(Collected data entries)
┄┄┄┄┄┄

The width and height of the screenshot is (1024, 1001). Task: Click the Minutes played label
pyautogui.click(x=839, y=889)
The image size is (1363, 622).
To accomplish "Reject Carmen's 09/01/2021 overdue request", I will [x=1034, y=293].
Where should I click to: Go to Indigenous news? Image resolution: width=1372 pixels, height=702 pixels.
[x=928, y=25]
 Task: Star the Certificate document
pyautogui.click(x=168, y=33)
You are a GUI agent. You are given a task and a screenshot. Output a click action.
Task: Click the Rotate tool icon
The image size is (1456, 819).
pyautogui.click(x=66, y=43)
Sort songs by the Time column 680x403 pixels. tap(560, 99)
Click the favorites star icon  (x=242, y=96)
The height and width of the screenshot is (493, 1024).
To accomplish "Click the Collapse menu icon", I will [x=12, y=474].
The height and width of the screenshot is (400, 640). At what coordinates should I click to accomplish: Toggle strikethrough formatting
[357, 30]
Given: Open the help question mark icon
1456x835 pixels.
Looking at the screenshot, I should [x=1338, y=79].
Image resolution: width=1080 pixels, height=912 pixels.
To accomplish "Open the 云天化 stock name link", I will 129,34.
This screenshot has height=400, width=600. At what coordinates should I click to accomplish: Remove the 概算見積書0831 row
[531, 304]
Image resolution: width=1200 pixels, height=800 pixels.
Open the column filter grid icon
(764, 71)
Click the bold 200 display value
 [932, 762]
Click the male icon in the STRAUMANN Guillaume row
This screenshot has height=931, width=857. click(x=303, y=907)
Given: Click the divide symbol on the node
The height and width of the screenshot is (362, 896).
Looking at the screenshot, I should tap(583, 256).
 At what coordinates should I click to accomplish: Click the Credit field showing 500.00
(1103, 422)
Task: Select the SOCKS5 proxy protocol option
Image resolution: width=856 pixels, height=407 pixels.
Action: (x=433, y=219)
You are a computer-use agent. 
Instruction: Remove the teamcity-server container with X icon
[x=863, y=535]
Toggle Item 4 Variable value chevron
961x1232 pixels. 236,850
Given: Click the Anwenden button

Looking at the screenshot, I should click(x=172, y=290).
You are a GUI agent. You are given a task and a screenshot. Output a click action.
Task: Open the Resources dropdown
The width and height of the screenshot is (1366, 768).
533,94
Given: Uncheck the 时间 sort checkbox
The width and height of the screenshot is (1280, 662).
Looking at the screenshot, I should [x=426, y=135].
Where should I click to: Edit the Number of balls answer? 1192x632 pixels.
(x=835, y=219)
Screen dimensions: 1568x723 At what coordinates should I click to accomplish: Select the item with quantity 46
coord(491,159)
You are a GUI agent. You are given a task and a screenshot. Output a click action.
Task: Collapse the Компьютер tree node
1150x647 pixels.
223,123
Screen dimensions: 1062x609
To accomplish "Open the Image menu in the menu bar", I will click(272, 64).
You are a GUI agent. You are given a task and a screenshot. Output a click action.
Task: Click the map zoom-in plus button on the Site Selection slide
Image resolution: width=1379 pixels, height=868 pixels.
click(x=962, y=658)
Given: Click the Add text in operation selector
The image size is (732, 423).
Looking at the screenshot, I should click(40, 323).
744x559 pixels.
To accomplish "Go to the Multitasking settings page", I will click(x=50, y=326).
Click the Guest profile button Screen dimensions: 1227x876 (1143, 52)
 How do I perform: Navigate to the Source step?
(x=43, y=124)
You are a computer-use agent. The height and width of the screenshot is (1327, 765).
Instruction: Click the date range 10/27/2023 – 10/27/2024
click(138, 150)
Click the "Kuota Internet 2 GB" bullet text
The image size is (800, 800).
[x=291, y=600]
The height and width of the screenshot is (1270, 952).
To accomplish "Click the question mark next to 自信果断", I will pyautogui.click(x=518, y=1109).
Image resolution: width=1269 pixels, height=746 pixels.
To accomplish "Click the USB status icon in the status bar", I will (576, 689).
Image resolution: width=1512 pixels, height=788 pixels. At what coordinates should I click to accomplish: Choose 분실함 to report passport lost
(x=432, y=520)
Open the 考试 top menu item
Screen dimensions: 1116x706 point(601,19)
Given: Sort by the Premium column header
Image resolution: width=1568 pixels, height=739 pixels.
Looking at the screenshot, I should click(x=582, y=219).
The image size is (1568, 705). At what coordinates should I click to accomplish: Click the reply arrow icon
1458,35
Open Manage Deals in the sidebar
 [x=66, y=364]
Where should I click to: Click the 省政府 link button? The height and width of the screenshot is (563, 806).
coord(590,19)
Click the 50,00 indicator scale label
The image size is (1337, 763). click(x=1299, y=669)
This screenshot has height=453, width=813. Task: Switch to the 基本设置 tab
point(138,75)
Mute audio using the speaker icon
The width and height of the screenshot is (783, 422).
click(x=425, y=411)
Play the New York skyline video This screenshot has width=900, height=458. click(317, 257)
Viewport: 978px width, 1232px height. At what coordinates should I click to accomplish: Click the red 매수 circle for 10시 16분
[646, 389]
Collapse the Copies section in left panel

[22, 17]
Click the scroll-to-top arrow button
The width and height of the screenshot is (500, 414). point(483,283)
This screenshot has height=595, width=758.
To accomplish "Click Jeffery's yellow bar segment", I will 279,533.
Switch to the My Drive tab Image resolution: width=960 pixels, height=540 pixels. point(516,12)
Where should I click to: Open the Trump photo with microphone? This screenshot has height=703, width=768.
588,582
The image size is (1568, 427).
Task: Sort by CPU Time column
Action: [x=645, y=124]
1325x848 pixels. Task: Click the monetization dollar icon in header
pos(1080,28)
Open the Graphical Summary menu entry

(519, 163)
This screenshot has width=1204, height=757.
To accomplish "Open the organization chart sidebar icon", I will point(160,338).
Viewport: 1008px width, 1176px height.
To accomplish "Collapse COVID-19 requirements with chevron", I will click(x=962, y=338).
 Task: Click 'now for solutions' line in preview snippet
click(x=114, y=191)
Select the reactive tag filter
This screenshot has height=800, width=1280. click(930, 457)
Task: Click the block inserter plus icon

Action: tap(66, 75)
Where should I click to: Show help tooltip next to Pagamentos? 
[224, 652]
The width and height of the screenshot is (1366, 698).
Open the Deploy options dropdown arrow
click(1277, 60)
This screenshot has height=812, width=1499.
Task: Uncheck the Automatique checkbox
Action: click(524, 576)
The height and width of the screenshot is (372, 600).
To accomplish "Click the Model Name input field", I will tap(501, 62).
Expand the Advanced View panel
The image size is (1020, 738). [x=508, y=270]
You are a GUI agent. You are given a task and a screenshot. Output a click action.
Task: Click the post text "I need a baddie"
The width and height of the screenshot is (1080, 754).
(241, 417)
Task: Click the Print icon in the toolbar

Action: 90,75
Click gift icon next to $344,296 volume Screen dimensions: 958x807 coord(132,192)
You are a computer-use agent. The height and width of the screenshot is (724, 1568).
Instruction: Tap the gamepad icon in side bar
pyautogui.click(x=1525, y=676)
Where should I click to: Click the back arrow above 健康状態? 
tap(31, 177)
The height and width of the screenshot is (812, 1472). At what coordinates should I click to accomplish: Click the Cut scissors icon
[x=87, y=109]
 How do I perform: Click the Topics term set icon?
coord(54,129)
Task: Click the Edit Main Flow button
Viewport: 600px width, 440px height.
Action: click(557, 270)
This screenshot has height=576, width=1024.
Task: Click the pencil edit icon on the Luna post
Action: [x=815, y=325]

┄┄┄┄┄┄

Problem details - Apply a filter for "text" to the data above, then copy each line that matches.

Exercise response -
Given: Click the Add text in operation selector
Click the "Kuota Internet 2 GB" bullet text
Task: Click the post text "I need a baddie"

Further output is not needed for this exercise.